*** TEXTO PROPORCIONADO

Escribe Edgardo Riveros Marín, Académico Facultad de Derecho, Universidad Central.
En estos días ha quedado en evidencia algo natural, que la salud es un bien público que es obligatorio proteger colectiva e individualmente, toda vez que está vinculado a la vida e integridad síquica y física de las personas.
También ha quedado de manifiesto el hecho, bastante extendido, que esta obligación no la asumimos con el rasgo de voluntariedad que se nos requiere y que, como ocurre en diversos ámbitos, el temor a la sanción es constantemente lo que motiva la conducta. Esto es estimulado en nuestra sociedad, donde con frecuencia se aumentan las penas en la perspectiva -a mi juicio ineficaz- de lograr comportamientos acordes con una vida en comunidad y de adecuada convivencia. En estos días es reiterado ver cómo se pone énfasis en la sanción a que quedan expuestos quienes no cumplan con las normas exigidas, ante la contingencia presentada por el “corona virus” y su riesgo de contagio.

******
*** ENTRADAS REGISTRADAS

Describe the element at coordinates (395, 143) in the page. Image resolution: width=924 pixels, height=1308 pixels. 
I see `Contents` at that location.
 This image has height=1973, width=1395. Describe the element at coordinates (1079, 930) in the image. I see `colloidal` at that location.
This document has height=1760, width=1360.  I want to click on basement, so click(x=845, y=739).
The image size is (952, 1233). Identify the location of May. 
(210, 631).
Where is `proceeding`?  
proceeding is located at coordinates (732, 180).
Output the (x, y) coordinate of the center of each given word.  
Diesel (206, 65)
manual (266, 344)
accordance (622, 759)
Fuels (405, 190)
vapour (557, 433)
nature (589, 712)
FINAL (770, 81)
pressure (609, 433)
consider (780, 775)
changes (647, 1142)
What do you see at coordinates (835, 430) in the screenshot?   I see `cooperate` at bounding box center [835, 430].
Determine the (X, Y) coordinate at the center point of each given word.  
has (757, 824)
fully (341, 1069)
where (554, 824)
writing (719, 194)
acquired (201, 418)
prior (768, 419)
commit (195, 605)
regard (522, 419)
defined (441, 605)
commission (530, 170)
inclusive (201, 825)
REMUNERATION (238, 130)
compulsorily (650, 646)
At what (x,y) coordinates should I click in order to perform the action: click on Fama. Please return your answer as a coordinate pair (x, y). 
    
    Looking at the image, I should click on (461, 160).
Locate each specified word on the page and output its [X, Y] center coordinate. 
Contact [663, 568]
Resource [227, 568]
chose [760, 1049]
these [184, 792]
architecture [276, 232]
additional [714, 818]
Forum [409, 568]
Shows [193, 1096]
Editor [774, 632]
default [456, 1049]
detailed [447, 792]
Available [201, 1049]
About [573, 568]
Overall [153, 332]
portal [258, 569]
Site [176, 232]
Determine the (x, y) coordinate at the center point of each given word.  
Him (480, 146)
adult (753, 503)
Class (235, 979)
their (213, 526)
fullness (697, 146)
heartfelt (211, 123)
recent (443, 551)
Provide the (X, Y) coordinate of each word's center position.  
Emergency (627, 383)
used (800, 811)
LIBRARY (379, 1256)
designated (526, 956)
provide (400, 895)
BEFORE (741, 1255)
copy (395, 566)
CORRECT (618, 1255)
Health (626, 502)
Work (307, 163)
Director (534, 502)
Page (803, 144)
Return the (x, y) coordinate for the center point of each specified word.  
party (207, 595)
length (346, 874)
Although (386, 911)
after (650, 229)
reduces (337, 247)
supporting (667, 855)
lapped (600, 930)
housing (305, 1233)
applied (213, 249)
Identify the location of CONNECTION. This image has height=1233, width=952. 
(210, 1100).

******

_ACCIONES REQUERIDAS_:
[A] Reproduce el fragmento del texto sobre la salud como bien público desde "En estos días ha" hasta "de las personas.".
[B] Según el texto sobre la salud como bien público, ¿qué es lo que constantemente motiva la conducta?
[C] Continúa el texto sobre la salud como bien público a partir de su última oración.

_RESPUESTAS POR NÚMERO_:
[A]
En estos días ha quedado en evidencia algo natural, que la salud es un bien público que es obligatorio proteger colectiva e individualmente, toda vez que está vinculado a la vida e integridad síquica y física de las personas.

[B] El temor a la sanción.

[C]
Ha llegado el momento de enfatizar en la importancia que tiene una conducta responsable acorde con la protección de los bienes sociales y su impacto personal. Esto no es tarea fácil porque, desgraciadamente, se ha convertido en un hábito el cumplir con la norma de conducta más que por el bien que se protege, por el temor a la sanción que conlleva su incumplimiento. Teniendo presente, además, que muchas de las vulneraciones quedarán impunes, por la imposibilidad de fiscalización. Basta ver lo que ocurre, solo por nombrar algunas, con las disposiciones del tránsito o en materia laboral, ligadas a factores tan importantes como la vida, la integridad física, la convivencia social y productiva.
Es de esperar que los difíciles momentos que vivimos nos ayuden a tomar conciencia sobre la necesidad de ordenar nuestro actuar, al cual todos estamos obligados si queremos lograr una sociedad más justa, humana y solidaria, más allá de las medidas coactivas.